Saturday, June 6, 2009

How to travel through Sudan

Here is our recipe for travelling in Sudan:

The visa application in Cairo was relatively simple (if you can get the letter of introduction from your embassy, Czech nationals will have to write their own letter and ask for a proof of signature instead, Brits will pay around $50 for the letter but ti will be issued within 5 minutes). The visa cost $100, required two photos, the form written in duplicate and photocopies of the passport and Egypt visa. There is a guy with a photocopier in the embassy who charges 1LE per copy.

The fare for the Aswan to Wadi Halfa ferry is 306LE for seat class and can be bought in Cairo, in a small office at Ramses train station.

We arrived at the port at 10am on Monday. Immigration and customs are fairly painless (unless, like most of the Sudanese passengers, you have boxes and boxes of luggage!) and you should be onboard by 12ish. You are given a meal ticket before boarding which entitles you to one meal, which was very nice - chicken, rice, bread, vegetable dish, salad and fruit. Most people used their ticket before we left. Further meals cost 14LE and a small packet of biscuits int he 1st class restaurant cost 1LE. Water and soft drinks cost 2.5LE. If you have any problems on the ferry you can look for Mr Mutaba, the chief engineer, his english is great and he can translate any questions to the immigration officials or anyone else you need to speak to.

The ferry should depart around 6pm but we were delayed due to high winds on the lake and left around 2:30am, I was happy to see such safety measures in place. During the journey we submitted our passports to the immigration officials in a cabin behind the 1st class restaurant. We passed Abu Simbel around 4pm and the captain came in very close so people could take photos, many people crowded to do so, not just the four western tourists on board. Later we stopped on the 22 parallel to swap the Egyptian guard for a Sudanese one and around 9pm we reached Wadi Halfa. Before we arrived we were ushered into the 1st class restaurant where the immigration procedure began. Once the officials arrived we had to fill three separate forms of our details and were required to have our temperature taken (we were not sure whether this was normal procedure or a result of the swine flu epidemic). It took about half an hour and we were able to disembark. Customs were very friendly and waved us through without even a cursory glance. Boksi (converted pick-ups) wait outside and charge 5SD to get to town.

RAW DATA =
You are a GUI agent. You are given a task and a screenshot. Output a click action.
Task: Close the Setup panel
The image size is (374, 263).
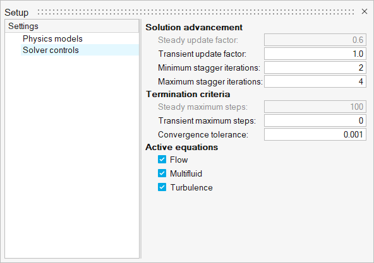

SET TASK 1 =
Summarize the Sudan travel post in two sentences.
SET TASK 2 =
According to the Sudan travel post, who can passengers look for if they have problems on the ferry?
SET TASK 3 =
For each statement, say whether it agrees with the Sudan travel post, answering yes or no and quoting the deciding words: (a) The meal ticket given before boarding covers two meals. (b) The captain brought the ferry close to Abu Simbel so people could take photos. (c) Customs at Wadi Halfa inspected the travelers' luggage closely.
Base every answer solely on the Sudan travel post.

COMPLETE OUTPUT 1 =
The Sudan visa obtained in Cairo cost $100 and required two photos, the form written in duplicate, and photocopies of the passport and Egypt visa, while the seat-class fare for the Aswan to Wadi Halfa ferry was 306LE, bought at a small office at Ramses train station. The ferry, which should have departed around 6pm, was delayed by high winds until around 2:30am, passed Abu Simbel, and reached Wadi Halfa around 9pm, where the immigration procedure took about half an hour and customs waved the travelers through.

COMPLETE OUTPUT 2 =
Mr Mutaba, the chief engineer.

COMPLETE OUTPUT 3 =
(a) No: "entitles you to one meal"
(b) Yes: "the captain came in very close so people could take photos"
(c) No: "waved us through without even a cursory glance"